**The data**
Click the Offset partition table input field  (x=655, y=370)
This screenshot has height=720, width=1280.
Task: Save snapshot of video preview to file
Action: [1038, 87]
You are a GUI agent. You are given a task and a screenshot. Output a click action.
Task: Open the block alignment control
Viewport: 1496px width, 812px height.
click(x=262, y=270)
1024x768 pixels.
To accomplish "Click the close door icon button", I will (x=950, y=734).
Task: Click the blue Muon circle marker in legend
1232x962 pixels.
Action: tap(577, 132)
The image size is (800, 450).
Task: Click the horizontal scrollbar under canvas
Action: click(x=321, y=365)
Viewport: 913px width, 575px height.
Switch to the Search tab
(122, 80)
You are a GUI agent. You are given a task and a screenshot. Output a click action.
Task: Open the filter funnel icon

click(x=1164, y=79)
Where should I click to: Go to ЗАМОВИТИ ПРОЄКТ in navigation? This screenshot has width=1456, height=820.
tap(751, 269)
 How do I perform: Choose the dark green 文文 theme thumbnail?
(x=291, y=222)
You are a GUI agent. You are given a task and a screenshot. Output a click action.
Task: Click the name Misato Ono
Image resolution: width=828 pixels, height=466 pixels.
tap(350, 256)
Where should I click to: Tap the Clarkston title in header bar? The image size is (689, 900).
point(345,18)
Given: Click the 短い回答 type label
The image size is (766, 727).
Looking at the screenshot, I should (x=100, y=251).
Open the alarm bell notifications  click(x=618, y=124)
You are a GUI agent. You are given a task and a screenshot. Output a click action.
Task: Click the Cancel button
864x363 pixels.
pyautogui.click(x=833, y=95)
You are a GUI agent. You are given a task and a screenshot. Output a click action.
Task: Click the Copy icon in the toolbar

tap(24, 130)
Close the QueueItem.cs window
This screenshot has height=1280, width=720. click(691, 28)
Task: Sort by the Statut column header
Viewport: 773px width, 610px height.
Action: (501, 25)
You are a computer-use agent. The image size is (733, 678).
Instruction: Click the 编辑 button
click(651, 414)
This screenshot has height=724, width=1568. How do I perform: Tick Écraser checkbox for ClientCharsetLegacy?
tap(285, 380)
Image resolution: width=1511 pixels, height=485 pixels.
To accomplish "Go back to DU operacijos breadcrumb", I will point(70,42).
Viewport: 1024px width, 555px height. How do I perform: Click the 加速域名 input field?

**Activity**
Your answer should be every line from the material above in which the word "will" appears.

**Written response**
To accomplish "Click the close door icon button", I will (x=950, y=734).
To accomplish "Go back to DU operacijos breadcrumb", I will point(70,42).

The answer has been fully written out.